Tuesday, 15 February 2011


My birthday is on the day after St. Valentine’s day, which can be a great advantage if I should want to book a restaurant table and drink remaindered pink champagne. It’s like buying a holiday out of season: it’s a bargain, but it feels a bit flat somehow. Can you imagine how those born on December 26th. or January 1st. must feel?

At lunch with friends the other day, while I wasn’t paying attention, talk turned to stationery. I know two things about this subject. One is that the post-it note was invented as a by-product of research into adhesives. I expected this fact to be received with polite interest, but was almost knocked out of the way as two members of the party jumped forward to proclaim their reliance on the sticky little patches of paper. “I love post-its”  said one, “Post-its make my day more interesting” claimed the other. They settled down eventually, but the incident did confirm the other thing I know about stationery,which is that some people find it irresistibly seductive.

Now, this is good news for the stationery industry, the demise of which was predicted more than twenty years ago when computers threatened a paperless office.

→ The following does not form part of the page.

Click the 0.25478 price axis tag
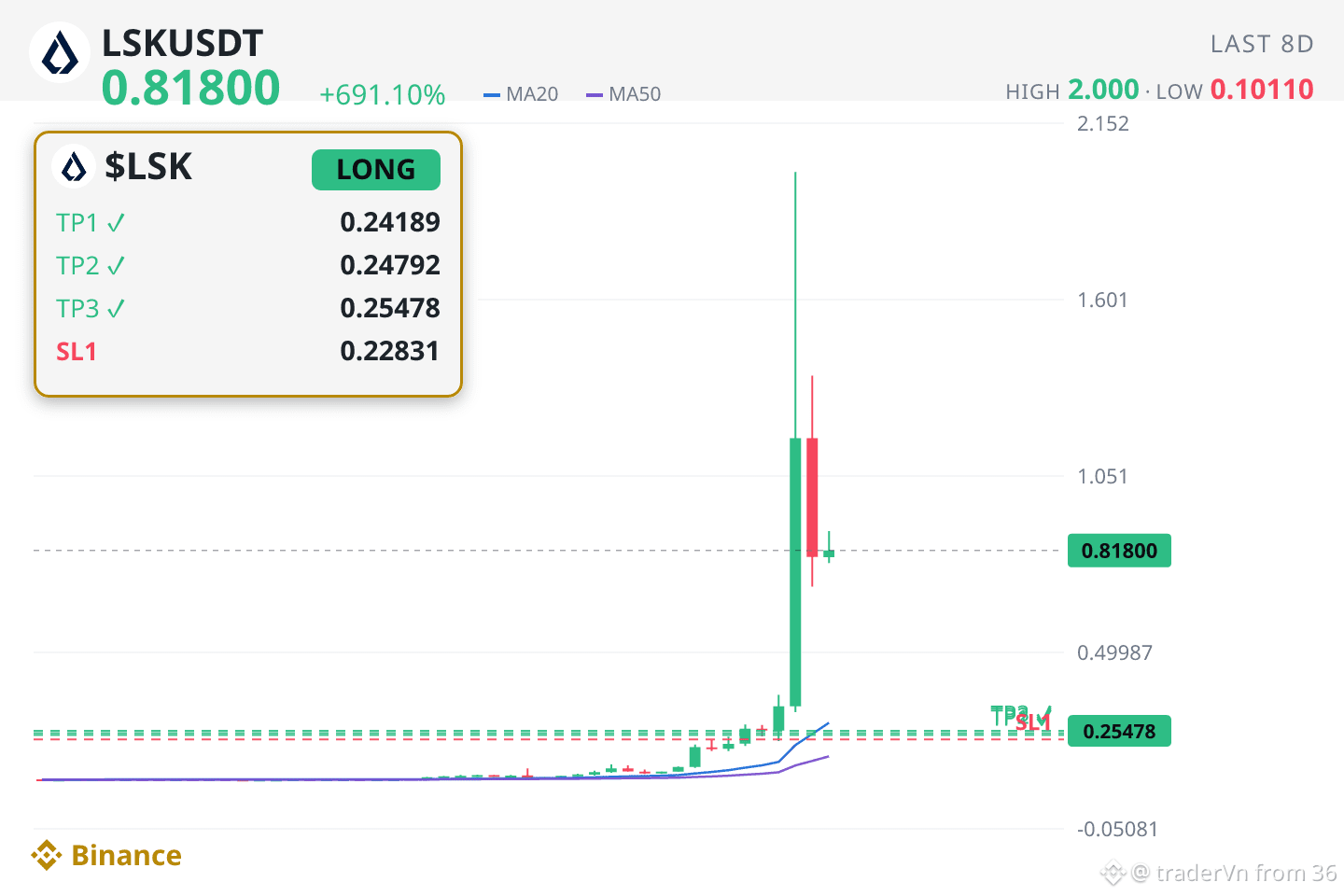[1119, 732]
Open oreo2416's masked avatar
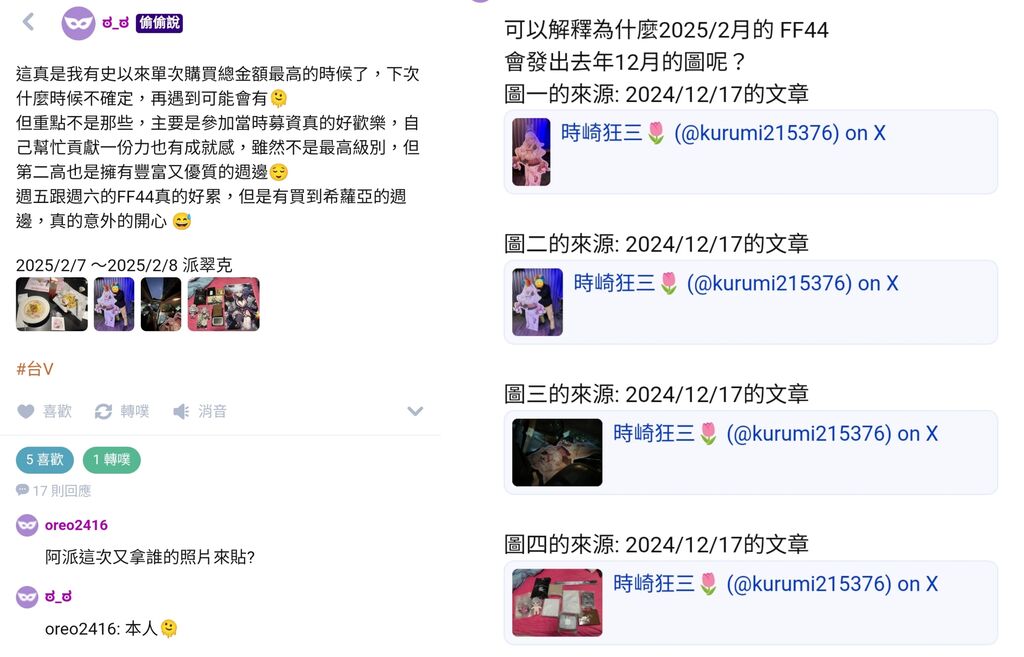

It didn’t happen then, but the industry faces a new threat in the form of internet social networking. Nowadays there is an alternative to snail-mail greeting cards. I’m quite sure this does not explain why my mailbox wasn’t overflowing on St. Valentine’s day. On the other hand, nor does it explain why it was pretty well stuffed the following day.

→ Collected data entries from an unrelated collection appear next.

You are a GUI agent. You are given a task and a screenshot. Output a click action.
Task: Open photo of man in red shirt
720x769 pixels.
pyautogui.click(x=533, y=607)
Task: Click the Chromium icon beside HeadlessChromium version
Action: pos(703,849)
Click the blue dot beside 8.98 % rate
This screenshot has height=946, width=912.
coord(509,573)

Walking behind a couple of women returning to their office from lunch, I heard one say “coloured envelopes are actually quite hard to find”. I could have taken issue with her, since I had, just that morning, slit open quite a few of them. Coloured envelopes are one of the weapons in the armoury of stationers fighting back against electronic communications. Their charms are tactile as well as visual, making them are easy to buy, and difficult to consign to the recycle bin after extracting their contents.

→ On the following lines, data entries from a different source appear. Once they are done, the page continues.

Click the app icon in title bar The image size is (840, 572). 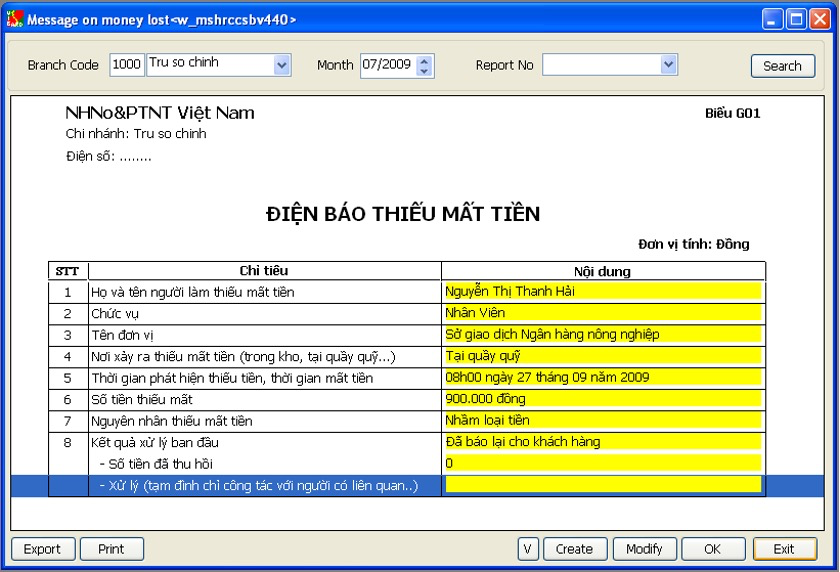[14, 19]
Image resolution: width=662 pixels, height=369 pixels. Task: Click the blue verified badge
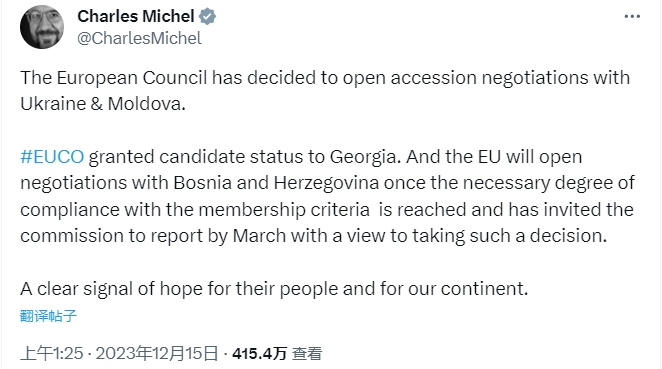coord(207,16)
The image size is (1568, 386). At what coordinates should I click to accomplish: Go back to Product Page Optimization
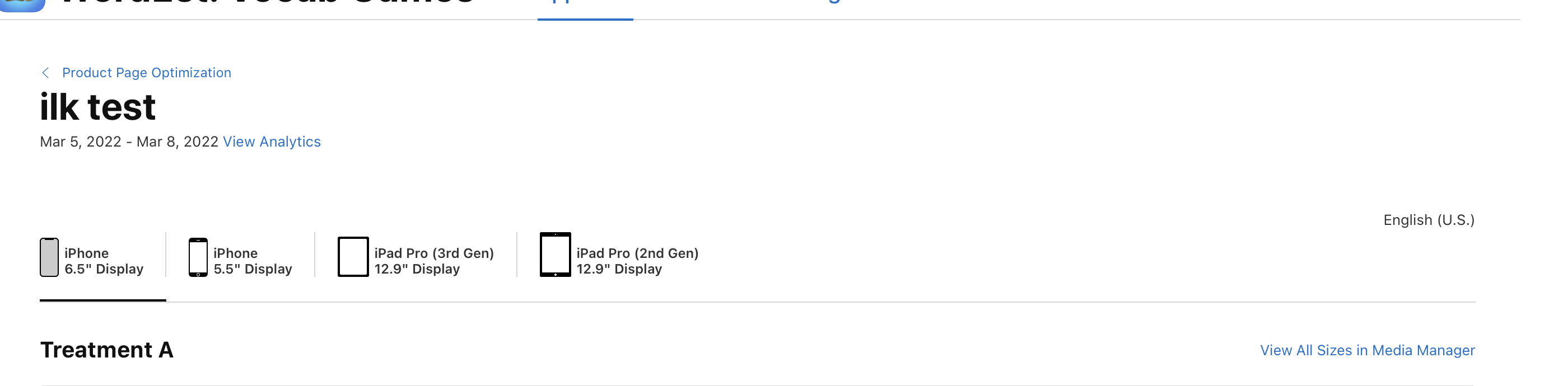tap(146, 73)
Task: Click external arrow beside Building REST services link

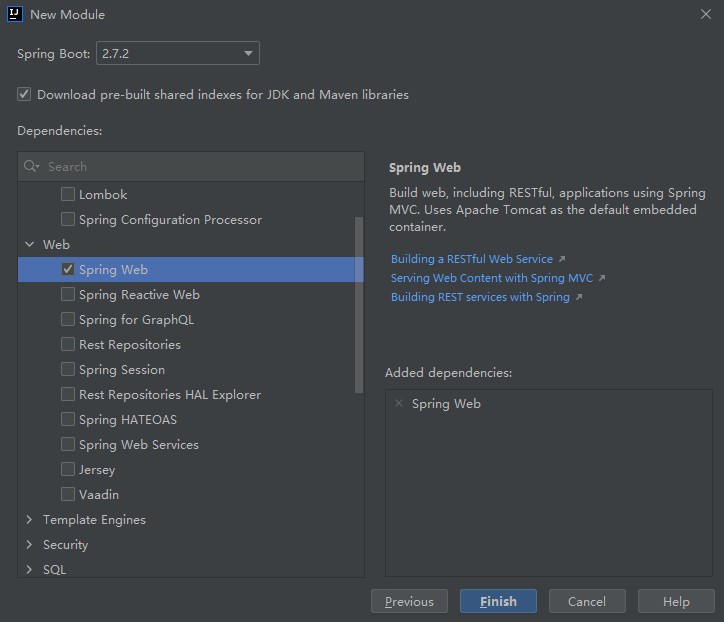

Some people, however, are yet to be taken in by sexy stationery, and opt for Facebook postings (which do have the advantage of broadcasting events to the unknowing), or text messages, which nudge into one’s day like unexpected encounters. Some still use the telephone to speak or even sing their greetings. The sung ones are sometimes best heard as a recording, lest my inadvertent wincing communicates itself down the line.

Overwhelmed thus by the full panoply of different forms of greeting, I can only be pleased for the stationery industry’s continued survival, grateful to social networking for spreading the word, happy with SMS for the constant reminders, thankful for answerphones for sparing my blushes, and chuffed in general that so many friends and relatives have wished me well, one way or another.